ABOUT THIS TASK:
Convert every line of the entries below into a JSON list of strings, one string per line, with blank lines omitted.

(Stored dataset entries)

Start of Block

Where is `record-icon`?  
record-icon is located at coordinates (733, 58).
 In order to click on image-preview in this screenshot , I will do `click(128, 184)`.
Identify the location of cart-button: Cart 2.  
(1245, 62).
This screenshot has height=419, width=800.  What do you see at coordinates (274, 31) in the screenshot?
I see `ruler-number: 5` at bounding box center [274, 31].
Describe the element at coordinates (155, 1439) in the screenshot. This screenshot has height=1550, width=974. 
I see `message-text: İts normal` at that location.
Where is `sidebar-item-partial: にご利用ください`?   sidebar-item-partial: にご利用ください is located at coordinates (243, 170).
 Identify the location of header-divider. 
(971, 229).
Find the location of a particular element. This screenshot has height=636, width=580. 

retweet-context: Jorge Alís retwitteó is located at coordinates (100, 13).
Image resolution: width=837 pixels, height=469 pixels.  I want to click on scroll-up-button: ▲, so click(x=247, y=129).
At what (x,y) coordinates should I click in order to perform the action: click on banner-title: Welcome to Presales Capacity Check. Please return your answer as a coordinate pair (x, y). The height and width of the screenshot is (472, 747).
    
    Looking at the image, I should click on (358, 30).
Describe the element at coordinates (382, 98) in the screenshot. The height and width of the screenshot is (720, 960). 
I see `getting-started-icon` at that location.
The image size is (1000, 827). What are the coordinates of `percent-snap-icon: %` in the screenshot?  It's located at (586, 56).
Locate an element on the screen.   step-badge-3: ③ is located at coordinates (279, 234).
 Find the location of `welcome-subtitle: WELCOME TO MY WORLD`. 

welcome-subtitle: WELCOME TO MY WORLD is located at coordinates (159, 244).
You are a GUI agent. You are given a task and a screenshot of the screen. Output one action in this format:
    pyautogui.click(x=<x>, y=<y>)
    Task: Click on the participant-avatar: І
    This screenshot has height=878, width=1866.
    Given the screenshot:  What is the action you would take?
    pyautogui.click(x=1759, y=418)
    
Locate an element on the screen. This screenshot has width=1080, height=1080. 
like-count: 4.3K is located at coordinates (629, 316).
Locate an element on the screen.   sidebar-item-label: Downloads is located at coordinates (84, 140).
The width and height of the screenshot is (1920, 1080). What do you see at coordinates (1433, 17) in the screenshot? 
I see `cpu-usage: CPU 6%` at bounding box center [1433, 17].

End of Block

ANSWER TO THE EXERCISE:
[
  "Where is `record-icon`?  ",
  "record-icon is located at coordinates (733, 58).",
  " In order to click on image-preview in this screenshot , I will do `click(128, 184)`.",
  "Identify the location of cart-button: Cart 2.  ",
  "(1245, 62).",
  "This screenshot has height=419, width=800.  What do you see at coordinates (274, 31) in the screenshot?",
  "I see `ruler-number: 5` at bounding box center [274, 31].",
  "Describe the element at coordinates (155, 1439) in the screenshot. This screenshot has height=1550, width=974. ",
  "I see `message-text: İts normal` at that location.",
  "Where is `sidebar-item-partial: にご利用ください`?   sidebar-item-partial: にご利用ください is located at coordinates (243, 170).",
  " Identify the location of header-divider. ",
  "(971, 229).",
  "Find the location of a particular element. This screenshot has height=636, width=580. ",
  "retweet-context: Jorge Alís retwitteó is located at coordinates (100, 13).",
  "Image resolution: width=837 pixels, height=469 pixels.  I want to click on scroll-up-button: ▲, so click(x=247, y=129).",
  "At what (x,y) coordinates should I click in order to perform the action: click on banner-title: Welcome to Presales Capacity Check. Please return your answer as a coordinate pair (x, y). The height and width of the screenshot is (472, 747).",
  "    Looking at the image, I should click on (358, 30).",
  "Describe the element at coordinates (382, 98) in the screenshot. The height and width of the screenshot is (720, 960). ",
  "I see `getting-started-icon` at that location.",
  "The image size is (1000, 827). What are the coordinates of `percent-snap-icon: %` in the screenshot?  It's located at (586, 56).",
  "Locate an element on the screen.   step-badge-3: ③ is located at coordinates (279, 234).",
  " Find the location of `welcome-subtitle: WELCOME TO MY WORLD`. ",
  "welcome-subtitle: WELCOME TO MY WORLD is located at coordinates (159, 244).",
  "You are a GUI agent. You are given a task and a screenshot of the screen. Output one action in this format:",
  "    pyautogui.click(x=<x>, y=<y>)",
  "    Task: Click on the participant-avatar: І",
  "    This screenshot has height=878, width=1866.",
  "    Given the screenshot:  What is the action you would take?",
  "    pyautogui.click(x=1759, y=418)",
  "Locate an element on the screen. This screenshot has width=1080, height=1080. ",
  "like-count: 4.3K is located at coordinates (629, 316).",
  "Locate an element on the screen.   sidebar-item-label: Downloads is located at coordinates (84, 140).",
  "The width and height of the screenshot is (1920, 1080). What do you see at coordinates (1433, 17) in the screenshot? ",
  "I see `cpu-usage: CPU 6%` at bounding box center [1433, 17]."
]